Putin, Pussy Riot hakkındaki eleştirilere, “Rusya Ortodoks Kilisesi’nin Sovyet rejiminde maruz kaldığı baskılar göz önüne alındığında, devletin inananların duygularını korumak zorunda. Uzağa gitmeye gerek yok. Kafkasya’ya gidip Müslümanların herhangi bir kutsal yerinde böyle bir saygısızlık yapsalar kıyaslanamayacak bir ceza ile karşı karşıya geleceklerini hepimiz biliyoruz” diyerek mahkemenin verdiği karara destek verdi.
‘Yeteri kadar yattılar’
Ancak Başbakan Dimitry Medvedev, dün bu konuda Putin ile aynı görüşlere sahip olmadığını açıkladı. Grubun hapisteki üyelerinin serbest bırakılması gerektiğini ifade eden Medvedev, “Pussy Riot grubunun yaptığı şeyden nefret ediyorum. Ama bu grubun kadın üyeleri yeteri kadar hapis yattılar ve artık serbest bırakılmalılar” diye konuştu. Medvedev’in bu açıklaması “Rus hükümetinde çift başlılık” tartışmalarını da beraberinde getirdi.
Halktan özür dilediler
Pussy Riot üyeleri, mart ayında tutuklanmış ve tahliye talepleri üç kez “dışarıda saldırıya uğrarsınız” gerekçesiyle reddedilmişti. Grup üyeleri halkı dine karşı nefrete körüklemekle yargılandıkları davada, “Sadece inançlı Rusya halkından özür diliyoruz” demişlerdi. Gruba dünya çapında “Pussy Riot’a özgürlük” adı altında maskeli destek gösterileri düzenlenmişti.
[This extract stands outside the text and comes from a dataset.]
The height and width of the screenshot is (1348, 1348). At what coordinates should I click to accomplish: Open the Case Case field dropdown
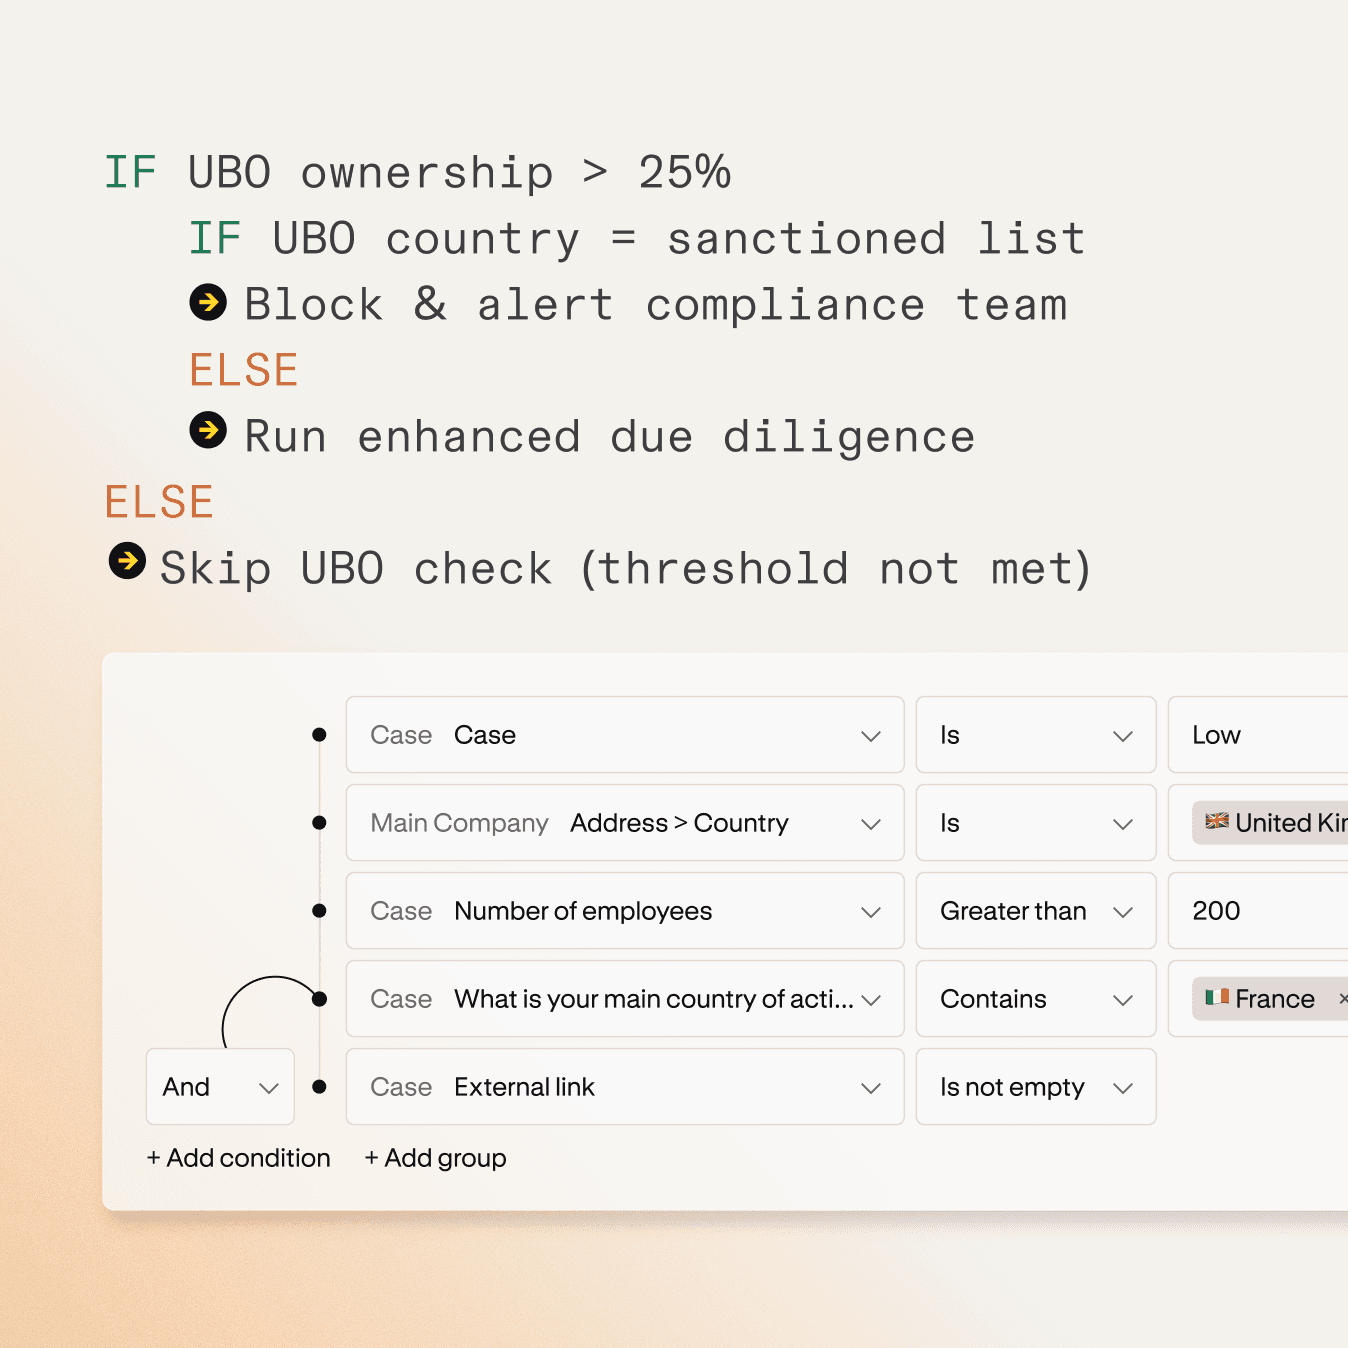pyautogui.click(x=624, y=735)
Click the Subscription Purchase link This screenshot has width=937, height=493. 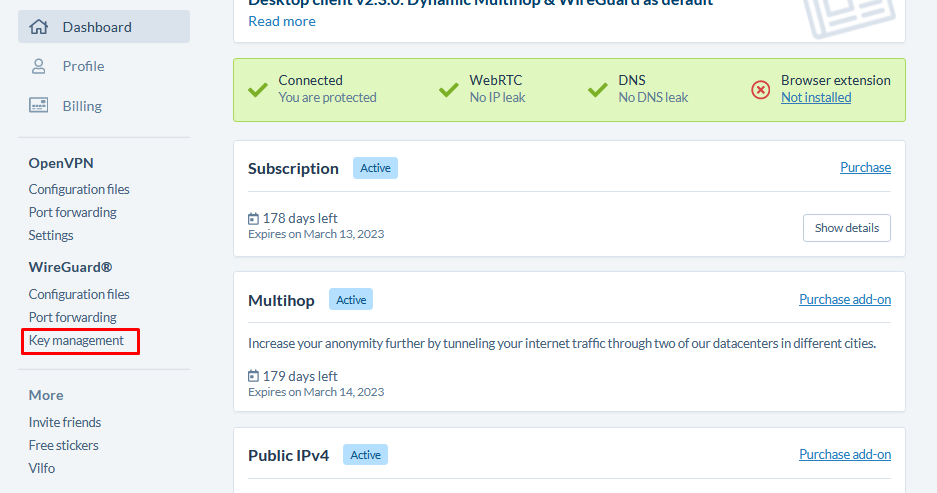point(865,167)
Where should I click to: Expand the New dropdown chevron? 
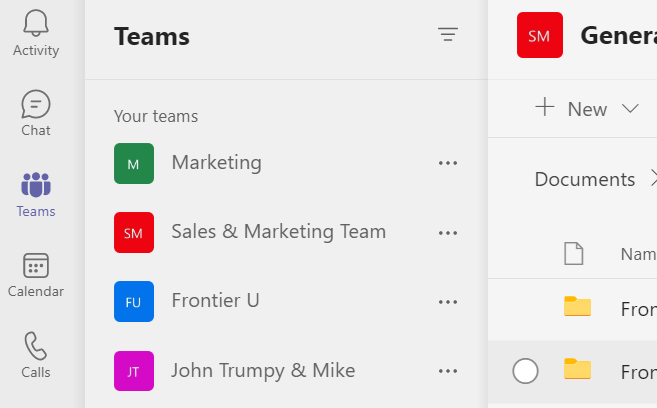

Libya’da da görüş ayrılığı olmuştu
İki dönem başkanlık yaptıktan sonra bu görevi 4 yıllığına Medvedev’e teslim eden Putin martta yine koltuğuna orturmuştu. Putin ile Medvedev arasındaki görüş ayrılıkları Medvedev’in Devlet Başkanığı döneminde de yaşanmıştı. Putin Batılı ülkelerin Libya’ya müdahalesini “Haçlı seferi çağrısı gibi” şeklinde değerlendirmiş, ancak Medvedev, aksi yönde görüş bildirerek “Hepimizin değerlendirmelerimizde dikkatli olması gerektiğine inanıyorum. Haçlı seferi gibi özünde medeniyetler çatışmasına yol açabilecek ifadeleri hiç bir şekilde kullanmamalıyız. Bu kabul edilemez. Aksi halde her şey çok daha kötüye gidebilir” demişti.